Your goal: Output exactly the lines below, starting with the line that has "Given: Click the S size row label" and going on through the line that has "Viewport: 1548px width, 539px height.", both included, and no other lines.

Exercise material:

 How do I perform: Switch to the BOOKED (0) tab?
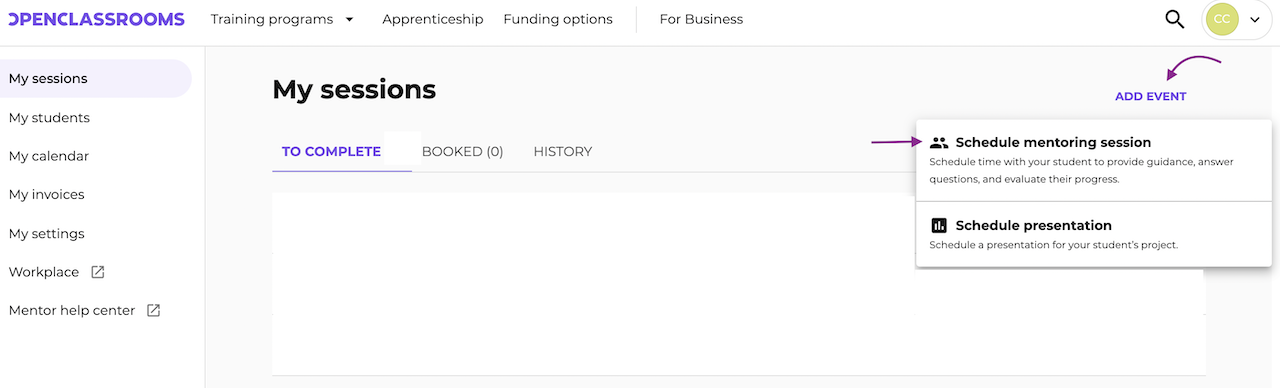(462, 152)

--

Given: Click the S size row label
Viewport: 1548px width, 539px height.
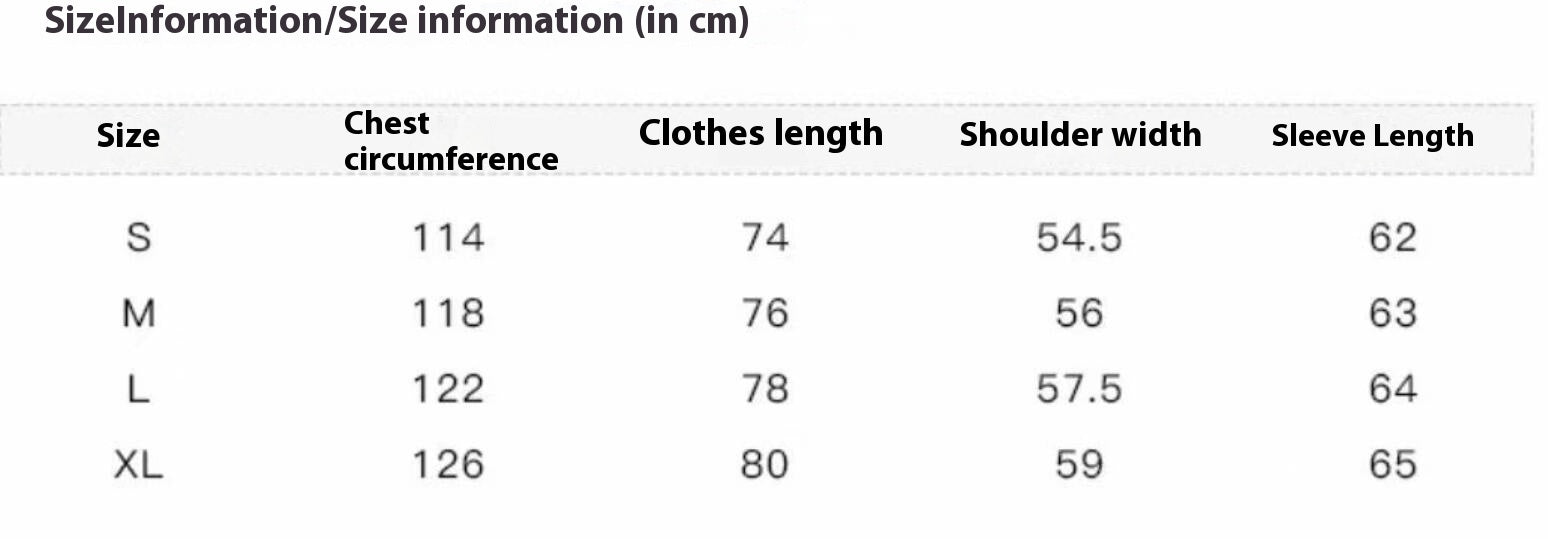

==

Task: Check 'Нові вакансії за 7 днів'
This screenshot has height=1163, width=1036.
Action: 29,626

Response:
Given: Click the S size row label
Viewport: 1548px width, 539px height.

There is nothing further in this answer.